United States No locations recruiting
Other Countries No locations recruiting

Study Design

Allocation non-randomized
Endpoint classification safety/efficacy study
Intervention model single group assignment
Masking open label
Primary purpose treatment
Subjects will receive open-label mepolizumab
mepolizumab Anti IL-5
IV mepolizumab, 750 mg

Primary Outcomes

Safety and tolerability of mepolizumab
time frame: 44 weeks

Secondary Outcomes

Demonstrate the steroid sparing effect of mepolizumab
time frame: 44 weeks
Evaluate overall improvement in CSS via the measures outlined in Study Aims
time frame: 44 weeks

Eligibility Criteria

Male or female participants at least 19 years old.
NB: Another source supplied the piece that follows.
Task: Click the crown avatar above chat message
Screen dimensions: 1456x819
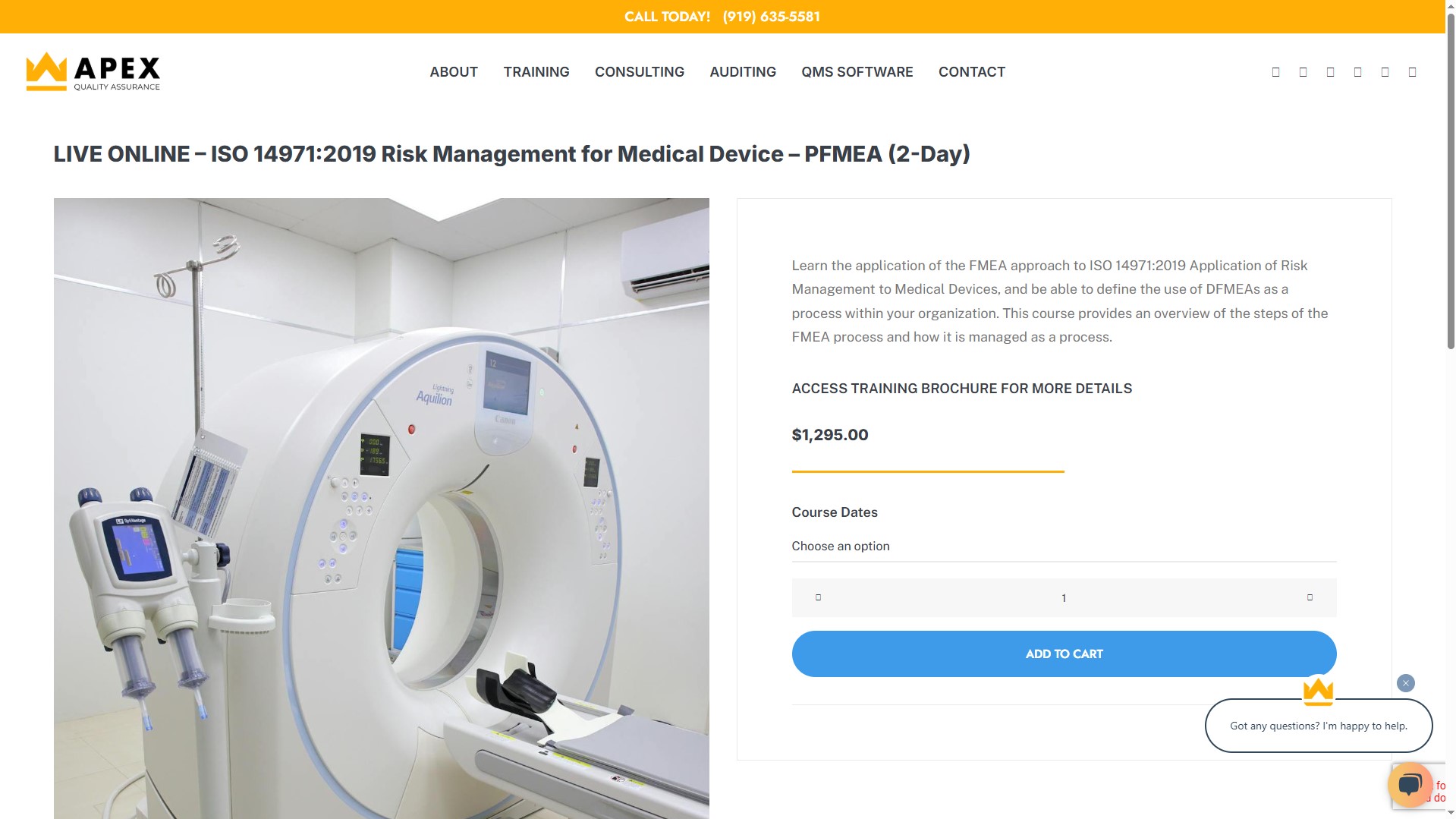Action: (1318, 691)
Inclusion Criteria: - Age >18 years old - Diagnosis of Churg Strauss Syndrome - Maintained on stable corticosteroid dose of at least prednisone 10mg daily (or equivalent) prior to enrollment in study - If on cyclophosphamide, azathioprine or methotrexate, must be on a stable dose and be able to maintain that dose for the duration of the study Exclusion Criteria: - Hypereosinophilic Syndrome - Wegener's Granulomatosis - Malignancy - Parasitic Disease - Pregnant or nursing - If female and of child-bearing potential, must have negative pregnancy test prior to each infusion of study medication and must adhere to acceptable method of contraception (with <1% failure rate) - Any other medical illness that precludes study involvement

Additional Information

Official title Mepolizumab As a Steroid Sparing Treatment Option in the Churg Strauss Syndrome
Principal investigator Michael Wechsler, MD
Description Specific Aims: 1. Document the safety of mepolizumab therapy in patients with CSS. 2. Demonstrate the steroid sparing effect of mepolizumab therapy by decreasing corticosteroid dosage while using this anti-IL5 therapy. 3. Demonstrate the efficacy of anti-IL5 therapy in improving the signs and symptoms of CSS by: 1. Measuring serum markers of CSS disease activity, including: peripheral eosinophilia, erythrocyte sedimentation rate, anti- neutrophil cytoplasmic antigen, C-reactive protein and IgE levels. 2. Assessing the activity level of vasculitis via the Birmingham Vasculitis Activity Score 3. Evaluating asthmatic response via serial peak flow and FEV1 measurements as well as asthma symptom scores using the Juniper scale. 4. Assessing changes in novel parameters such as fractional excretion of nitric oxide and IL-5 levels.
Trial information was received from ClinicalTrials.gov and was last updated in April 2009.
Information provided to ClinicalTrials.gov by Brigham and Women's Hospital.